Pandangan Progressivisme tentang Kurikulum



Pandangan Progressivisme tentang Kurikulum

a. Pendahuluan
     Tujuan pendidikan yang dicapai itulah yang menentukan kurikulum dan isi pendidikan. Selain itu, tujuan pendidikan juga mempengaruhi cara dan metode penyajian dalam pembelajaran. Maka kurikulum dan isi pendidikan sangat mempengaruhi kegiatan pendidikan tersebut.
     Antara tujuan dan program harus ada keserasian. Keduanya menentukan jalannya kurikulum yang akan dilaksanakan. Oleh karena itu, kurikulum adalah faktor utama dalam proses pendidikan. Semuanya apa yang dirasakan oleh siswa tercantum dalam kurikulum dan dijabarkannya untuk memperoleh keserasian dalam kehidupannya.
     Dahulu kurikulum terpusat tentang apa yang diberikan pada seperangkat mata pelajaran. Tetapi sekarang, dengan perkembangan zaman kurikulum tidak dibatasi oleh seperangkat pelajaran saja, tetapi mempertimbangkan masalah masalah belajar dan mengajar, kedudukan dan peranan sekolah dalam masyarakat, tuntutan masyarakat kepada sekolah, kebijaksanaan politik dan kemajuan teknologi.


b. Pembahasan
     Sebelum kita beranjak ke pokok permasalahan kita dalam kurikulum, maka akan dipaparkan terlebih dahulu apakah aliran progressivisme itu?

  1. Progressivisme
      Progressivisme adalah aliran filsafat yang lahir di Amerika Serikat sekitar abad ke 20. Aliran ini bermuara kepada aliran pragmatisme yang menitik beratkan pada segi kemanfaatan bagi hidup yang praktis. Karena mempunyai banyak sisi yang sama dengan pragmatisme.[1]
Jadi filsafat progressivisme sama dengan pragmatisme, karena berpusat pada watak.

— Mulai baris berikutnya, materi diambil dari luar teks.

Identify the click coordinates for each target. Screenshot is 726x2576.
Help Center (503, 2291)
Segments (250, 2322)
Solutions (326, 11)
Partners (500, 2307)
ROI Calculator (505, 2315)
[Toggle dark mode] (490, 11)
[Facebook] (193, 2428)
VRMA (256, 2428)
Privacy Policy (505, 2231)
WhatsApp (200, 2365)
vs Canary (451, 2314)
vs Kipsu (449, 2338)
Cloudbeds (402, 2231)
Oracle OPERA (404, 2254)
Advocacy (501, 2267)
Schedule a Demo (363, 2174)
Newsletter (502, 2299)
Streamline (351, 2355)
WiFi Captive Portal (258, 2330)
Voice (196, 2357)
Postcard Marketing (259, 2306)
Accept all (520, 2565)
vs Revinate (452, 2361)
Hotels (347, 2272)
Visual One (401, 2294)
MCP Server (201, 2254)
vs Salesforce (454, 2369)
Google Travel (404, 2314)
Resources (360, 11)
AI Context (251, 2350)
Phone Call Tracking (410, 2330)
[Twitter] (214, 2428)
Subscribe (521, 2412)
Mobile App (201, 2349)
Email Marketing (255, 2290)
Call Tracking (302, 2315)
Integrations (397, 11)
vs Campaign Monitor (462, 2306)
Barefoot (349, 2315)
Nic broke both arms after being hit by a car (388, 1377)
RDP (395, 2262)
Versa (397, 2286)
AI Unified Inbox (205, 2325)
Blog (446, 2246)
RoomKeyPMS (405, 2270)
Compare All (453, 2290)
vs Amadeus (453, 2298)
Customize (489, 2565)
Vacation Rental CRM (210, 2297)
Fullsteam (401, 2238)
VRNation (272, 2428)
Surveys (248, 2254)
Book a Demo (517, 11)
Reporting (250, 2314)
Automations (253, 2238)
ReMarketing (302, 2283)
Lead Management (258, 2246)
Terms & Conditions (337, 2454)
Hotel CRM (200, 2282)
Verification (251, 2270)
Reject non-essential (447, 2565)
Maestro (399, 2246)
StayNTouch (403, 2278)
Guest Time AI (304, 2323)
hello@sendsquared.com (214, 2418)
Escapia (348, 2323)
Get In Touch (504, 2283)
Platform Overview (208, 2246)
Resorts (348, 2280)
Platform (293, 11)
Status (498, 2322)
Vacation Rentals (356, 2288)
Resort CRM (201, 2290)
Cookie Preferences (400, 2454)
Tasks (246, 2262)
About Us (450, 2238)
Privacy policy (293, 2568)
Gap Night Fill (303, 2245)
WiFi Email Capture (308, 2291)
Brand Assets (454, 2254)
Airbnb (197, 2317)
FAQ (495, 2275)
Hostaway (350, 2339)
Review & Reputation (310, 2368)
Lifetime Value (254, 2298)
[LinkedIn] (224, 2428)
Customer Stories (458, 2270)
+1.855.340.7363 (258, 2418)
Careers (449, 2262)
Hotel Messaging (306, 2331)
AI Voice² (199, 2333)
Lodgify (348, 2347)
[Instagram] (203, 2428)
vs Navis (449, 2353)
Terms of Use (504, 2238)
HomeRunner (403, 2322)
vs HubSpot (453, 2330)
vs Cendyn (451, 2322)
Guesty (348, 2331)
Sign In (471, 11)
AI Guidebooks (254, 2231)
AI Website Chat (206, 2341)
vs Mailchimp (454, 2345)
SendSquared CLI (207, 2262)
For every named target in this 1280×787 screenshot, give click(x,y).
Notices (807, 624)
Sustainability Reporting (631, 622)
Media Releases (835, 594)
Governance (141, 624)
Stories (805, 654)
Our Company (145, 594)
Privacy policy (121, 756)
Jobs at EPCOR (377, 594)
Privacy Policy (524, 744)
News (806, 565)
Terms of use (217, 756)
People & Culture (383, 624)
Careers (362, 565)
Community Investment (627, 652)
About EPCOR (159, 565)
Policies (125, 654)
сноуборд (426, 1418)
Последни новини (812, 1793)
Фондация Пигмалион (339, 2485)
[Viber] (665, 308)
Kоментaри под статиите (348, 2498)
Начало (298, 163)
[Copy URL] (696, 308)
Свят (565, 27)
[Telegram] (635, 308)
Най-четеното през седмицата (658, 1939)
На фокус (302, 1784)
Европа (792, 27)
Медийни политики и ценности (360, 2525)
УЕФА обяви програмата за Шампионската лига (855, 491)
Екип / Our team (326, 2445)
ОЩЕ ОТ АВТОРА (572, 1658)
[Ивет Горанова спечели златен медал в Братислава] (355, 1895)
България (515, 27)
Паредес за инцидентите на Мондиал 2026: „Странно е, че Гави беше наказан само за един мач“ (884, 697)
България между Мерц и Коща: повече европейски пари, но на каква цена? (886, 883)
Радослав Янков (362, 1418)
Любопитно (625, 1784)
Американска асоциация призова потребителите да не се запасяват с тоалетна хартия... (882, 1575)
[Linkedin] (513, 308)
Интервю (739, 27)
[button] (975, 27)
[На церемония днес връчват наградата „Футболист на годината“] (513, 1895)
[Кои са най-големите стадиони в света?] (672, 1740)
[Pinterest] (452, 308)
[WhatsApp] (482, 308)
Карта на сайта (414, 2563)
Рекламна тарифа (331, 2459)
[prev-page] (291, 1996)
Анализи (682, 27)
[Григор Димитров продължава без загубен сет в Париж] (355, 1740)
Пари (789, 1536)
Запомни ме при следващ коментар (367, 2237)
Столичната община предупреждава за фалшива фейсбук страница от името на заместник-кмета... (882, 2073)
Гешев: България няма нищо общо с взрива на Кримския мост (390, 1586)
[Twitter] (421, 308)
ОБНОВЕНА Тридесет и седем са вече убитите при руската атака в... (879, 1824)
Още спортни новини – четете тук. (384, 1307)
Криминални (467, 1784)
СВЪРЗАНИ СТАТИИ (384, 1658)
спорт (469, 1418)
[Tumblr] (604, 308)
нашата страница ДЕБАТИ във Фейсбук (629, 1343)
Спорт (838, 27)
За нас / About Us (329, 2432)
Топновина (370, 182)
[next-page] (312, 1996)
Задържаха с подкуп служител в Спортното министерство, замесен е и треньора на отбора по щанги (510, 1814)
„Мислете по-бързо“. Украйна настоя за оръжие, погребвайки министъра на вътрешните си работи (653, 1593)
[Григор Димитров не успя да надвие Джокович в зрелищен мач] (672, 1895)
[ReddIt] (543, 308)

Artinya filsafat progressivisme merupakan perwujudan ide ide dasar aliran filsafat pragmatisme, yaitu
  1. Manusia dalam hidupnya harus tetap survive (mempertahankan hidupnya) terhadap suatu tantangan.
  2. Manusia harus pragmatis, memandang sesuatu dari segi kemanfaatannya.
Filsafat ini menjunjung tinggi hak asasi individu dan menuju kearah kebudayaan. Sehingga progressivisme dianggap sebagai The Liberal Road of Culture, yaitu kebebasan mutlak menuju kearah kebudayaan. Artinya nilai nilai yang dianut bersifat fleksibel terhadap perubahan, toleran, dan terbuka (open minded). Dan menuntut bagi penganutnya untuk bersikap  penjelajah, peneliti untuk mengembangkan pengalamannya, memiliki sikap terbuka dan berkemauan baik sambil menerima kritik dan ide ide lawan.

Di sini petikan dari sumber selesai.